Is holding onto a relationship with someone who won't compromise and you can't live with (and therefore, can really see no future with) really something you WANT to do? This is what you need to ask yourself and reconcile for yourself. No one can answer that for you.
But, you know you can live on your own, you know you were happier on your own... do, if you need support to move out, you have it. And if you change your mind and need support to stick it out, you have that, too.
(((((((((HUGS))))))))))
It can't hurt to try talking to him again and actually voicing your feelings/needs.

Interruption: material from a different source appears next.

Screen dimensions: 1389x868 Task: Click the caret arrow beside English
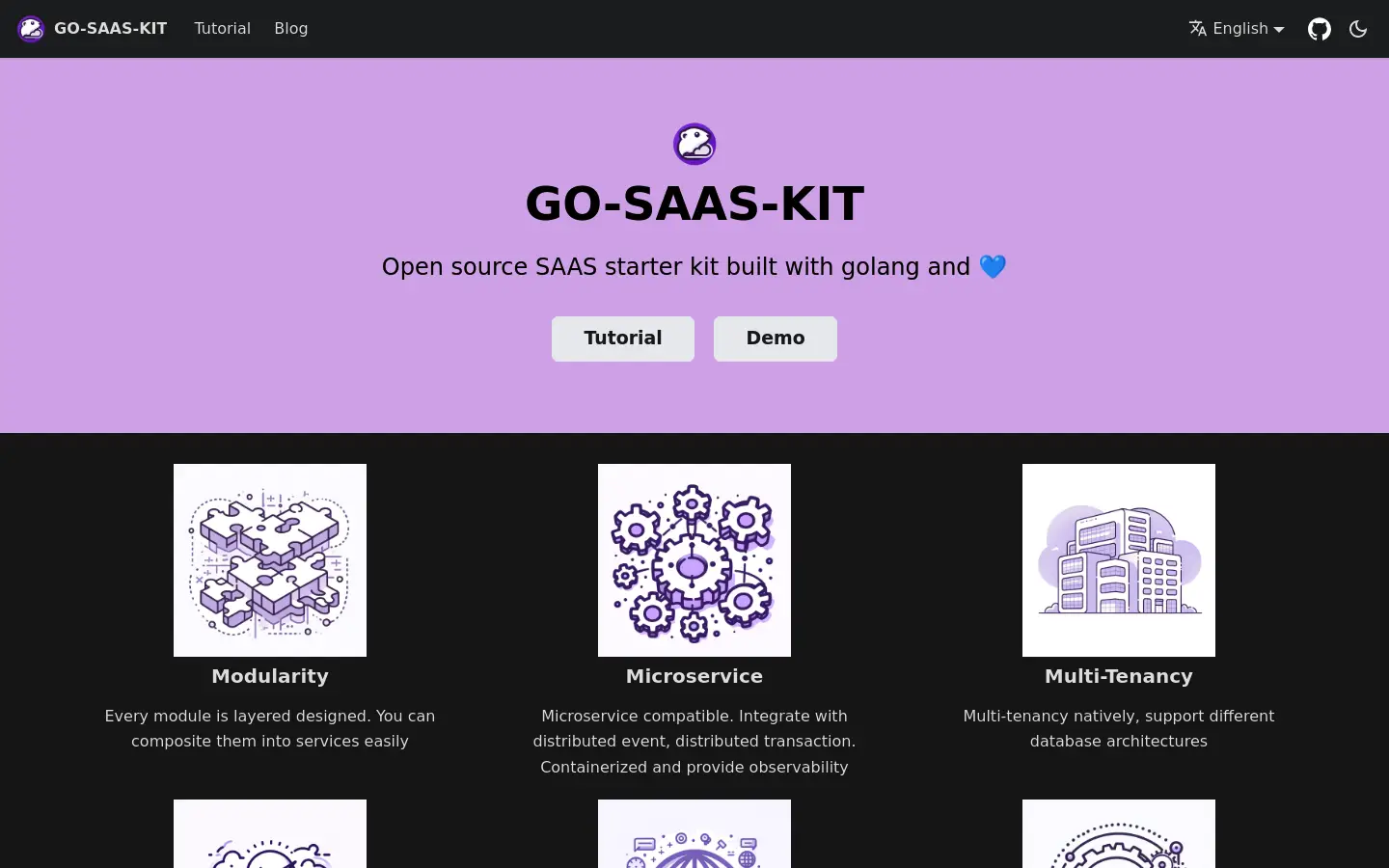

You will know for sure once you've said what you need to say, whether or not he is willing to put anything into ensuring YOU are happy, too.
~phos
MerAlove23 09-13-2005, 08:35 AM Moon I am totally sending hugs your way here...
I'm so sorry your going through this but it seems to me you know what you should do... I think Maybe moving out maybe is a good first step rather than just ending the relationship... However You need to do what makes you happy... your life is way to short for settle for less ... I mean Sometimes you need to know what to sacrifice and what not to and you know that......
I think the only way it could work is if you are both willing to see a relationship counselor .... or maybe you just see someone to just vent to and help you see things straighter..... They are such great support.....
Moon we are always here for you and whatever you decide..... Sometimes relationships just hit that dead end and sometimes best to move on..
Well, we talked and I told him that I am going to move out. It was a very calm conversation - so calm it was sad. I think he feels that this is right too, but I feel so heavy today.
I am scared because I don't have a support system here. I have so many emotions because all the drama with my family is still going on. I am overwhelmed with everything I have to do and all of these feelings. I am in school full time, I am working full time, there is this madness with my family, my best friend just moved to Argentina on Saturday and I have no way of contacting her yet and now I am ending my almost 6 year relationship and I have to move. And I don't have anyone to help me and I need help.
:(
CabinFever 09-13-2005, 08:46 PM (((((Hugs))))) Moon. I can understand how you feel and it is so rough. Not much I can say to help, except know that there's a pile of us here at Ageless that care and we're rooting for ya. Hang in there and take it one day at a time. From your posts, you sound like a smart, sensitive person. You will make it through this, and it will make you even stronger. Keep us posted and feel free to vent. You can PM me anytime if you want to chat.
MerAlove23 09-13-2005, 10:17 PM Oh brother Moon.. god I wish you lived in NH i'd help you..... Just be strong ok.. things WILL work out .... life has af unny way of doing that!!! Hon we are ALWAYS here to support you the best way we can ok.....
Have you ended the relationship Or just moving out??